Three review articles examine the possible uses of biologic agents in treating pediatric asthma, controlling the atopic march, and treating monogenic systemic autoinflammatory diseases in children.
Addressing the treatment of asthma, authors note that “although biologics have been available for the management in adults and adolescents for nearly 20 years, research on the efficacy and safety of biologics in children and adolescents has lagged.” Most children with asthma have a type 2 inflammatory phenotype, and since that is the target of currently approved biologics, possible uses are reasonable: “Three biologics, omalizumab, mepolizumab, and duplilumab, are Food and Drug Administration–approved for children as young as 6 years, whereas benralizumab and tezepelumab are approved for adolescents older than 12 years. All these agents reduce the rates of severe asthma exacerbations, whereas their effects on pulmonary function vary across agents. Safety profiles are reassuring, although additional long-term safety data in children are still needed. The choice of a biologic agent follows a careful assessment of other factors that contribute to uncontrolled asthma and includes biomarkers of blood eosinophils, fractional exhaled nitric oxide, allergic sensitization, and IgE levels. This review focuses on the underlying pathophysiology of childhood asthma, an approach to phenotyping patients, and the efficacy, safety, and use of biologics in children and adolescents with severe asthma.”

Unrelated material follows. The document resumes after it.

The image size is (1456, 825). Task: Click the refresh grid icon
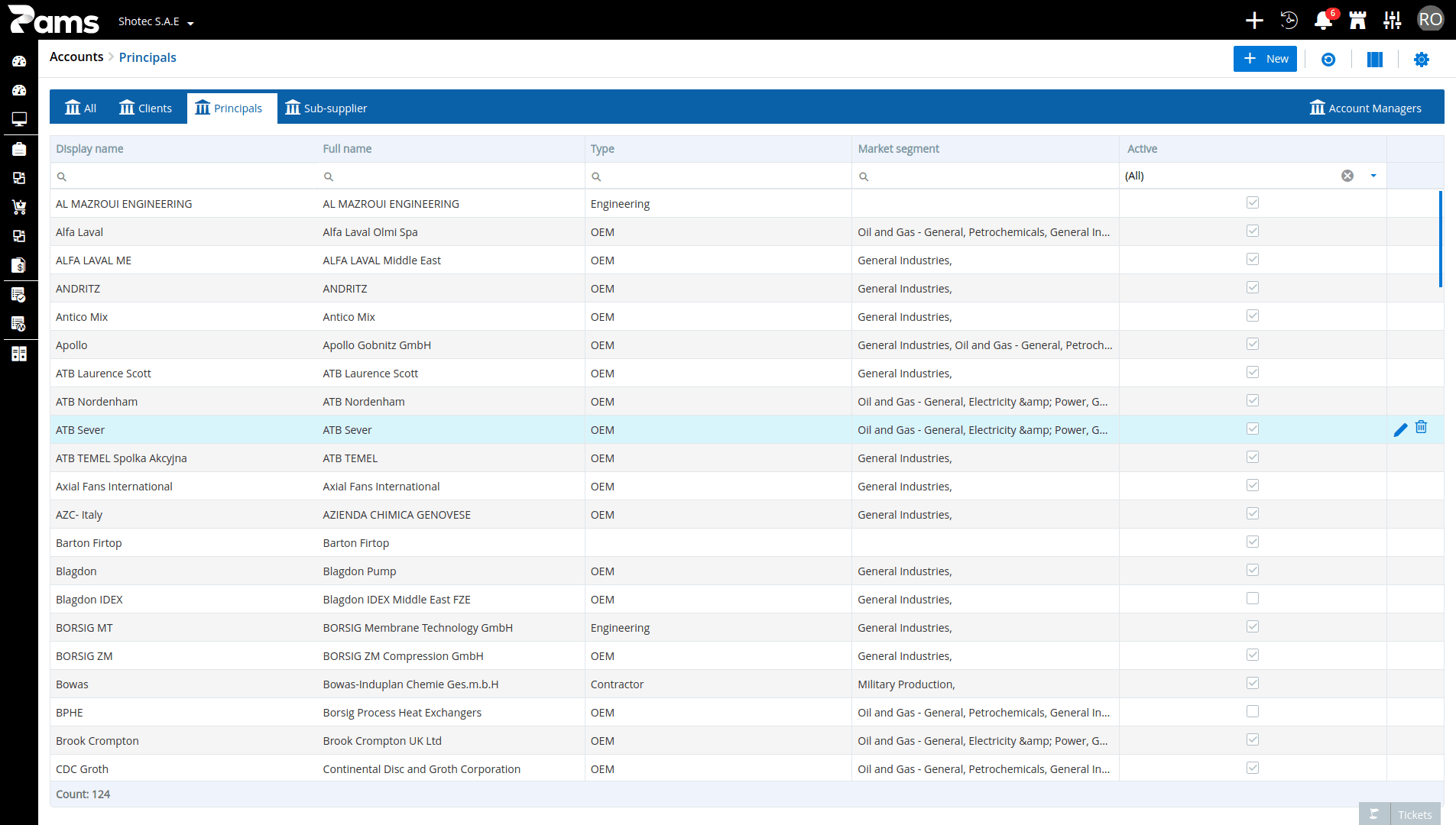pos(1328,60)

“The atopic march was described more than 20 years ago on the basis of initial observations, and it is now seen in prospective studies,” according to the authors of the second article. “The concept has evolved and is now considered to be the progression of atopic dermatitis to other atopic conditions, including asthma, allergic rhinitis, food allergy, and eosinophilic esophagitis in a nonlinear fashion. The progression can include some or all of the aforementioned atopic conditions. The pathogenesis is part of the classic type 2 inflammatory process involving IL-4, IL-5, and IL-13 preceded by induction of the alarmins (thymic stromal lymphopoietin, IL-33, and IL-25), leading to production of IgE in a genetically predisposed individual. The development of new biologics that interact with T2 pathway represent possible ways to prevent or modify the atopic march.”

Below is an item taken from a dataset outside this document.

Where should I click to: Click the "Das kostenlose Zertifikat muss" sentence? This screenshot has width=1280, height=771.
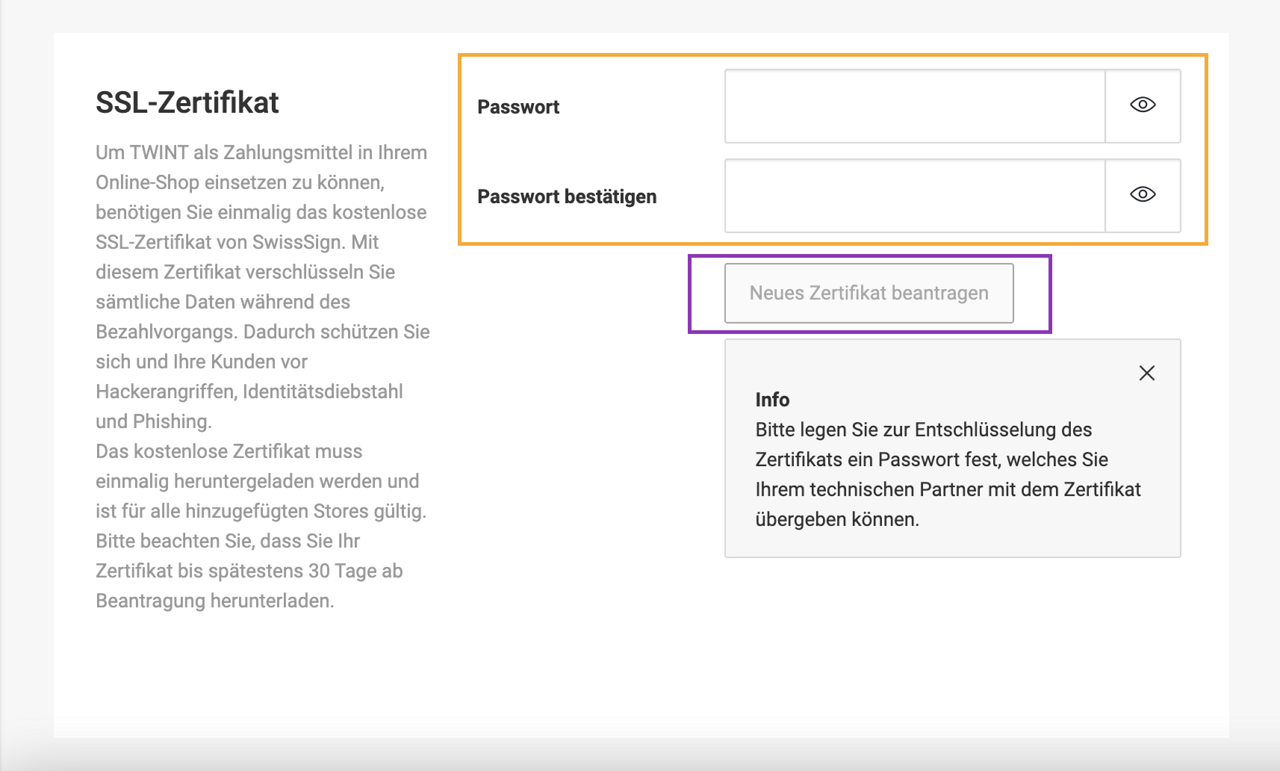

Both biologics and JAK inhibitors could play a role in interrupting the “aberrant activation” of inflammatory pathways, according to the authors of the third article. “Monogenic forms of [systemic autoinflammatory diseases (SAIDs)] typically manifest during childhood, and early treatment is essential to minimize morbidity and mortality. On the basis of the mechanism of disease and the dominant cytokine(s) that propagates inflammation, monogenic SAIDs can be grouped into major categories including inflammasomopathies/disorders of IL-1, interferonopathies, and disorders of nuclear factor-κB and/or aberrant TNF activity. This classification scheme has direct therapeutic relevance given the availability of biologic agents and small-molecule inhibitors that specifically target these pathways. Here, we review the experience of using biologics that target IL-1 and TNF as well as using Janus kinase inhibitors for the treatment of monogenic SAIDs in pediatric patients. We provide an evidence-based guide for the use of these medications and discuss their mechanism of action, safety profile, and strategies for therapeutic monitoring.”